▶ _Extrait du texte_:

Le Canada ne fait pas exception. Il représente lui-aussi une cible d’intérêt même si l’on pourrait croire qu’il fait figure de quantité négligeable dans la guerre d’influence que se livrent les grandes puissances.
Mais ce serait faire abstraction de sa présence au G7 et de son engagement au sein de l’Organisation du Traité de l’Atlantique Nord (OTAN).
Sa proximité géographique avec le géant américain confère aussi au Canada une importance stratégique indéniable, sans oublier son rôle dans la défense de sa souveraineté dans l’Arctique face aux différends frontaliers avec la Russie.
Des risques augmentés
La tenue prochaine d’élections générales au pays ramène à l’avant-plan le danger que représentent des entités étrangères malveillantes prêtes à exploiter à leur avantage les moindres failles détectées dans le fonctionnement du système politique canadien.
Comment ? En manipulant l’opinion publique par la propagation d’informations trompeuses ou mensongères sur les réseaux sociaux, en cherchant à discréditer ou à écarter des candidats dont les positions sont opposées à leurs intérêts ou encore en exerçant des pressions sur des communautés issues de diasporas et sur les membres de leurs familles qui sont restés derrière et qui se retrouvent à la merci de représailles.
Ces tactiques qui visent notamment à faire taire la dissidence ne sont pas nouvelles mais les États hostiles et leurs affidés disposent désormais d’un arsenal technologique redoutable. Les réseaux sociaux et l’intelligence artificielle (IA) leur donnent la possibilité de cibler des individus et des groupes établis au Canada, de les surveiller et de les harceler. Les élus, les fonctionnaires, le personnel politique et les médias sont tous des cibles potentielles.
TikTok dans le colimateur
Préoccupés, Ottawa et Québec décident en février 2023 d’interdire l’application TikTok sur les appareils mobiles de tous leurs fonctionnaires. Les deux gouvernements suivaient l’exemple des États-Unis et de l’Union européenne qui avaient jugé risquées les méthodes de collecte de données de TikTok, propriété de ByteDance, une société Internet chinoise appartenant en partie au gouvernement chinois.

▶ _Matériel_:
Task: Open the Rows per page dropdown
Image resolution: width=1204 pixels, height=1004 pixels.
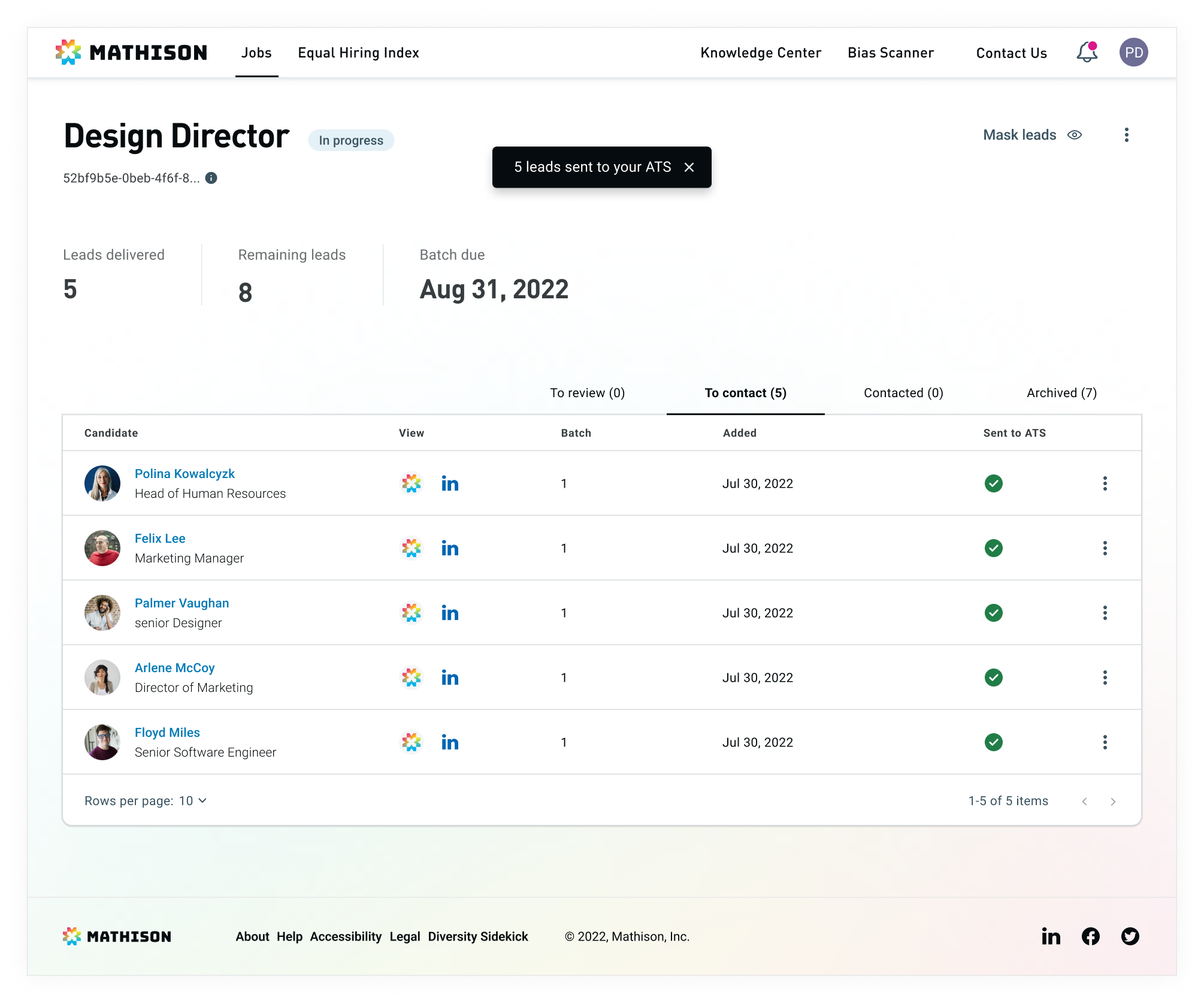Action: (x=193, y=801)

▶ _Travail à faire_: D'après l'extrait du texte sur le Canada, en quel mois et en quelle année Ottawa et Québec ont-ils interdit l'application TikTok sur les appareils mobiles de leurs fonctionnaires, s'il vous plaît ?

▶ _Exercice corrigé_: En février 2023.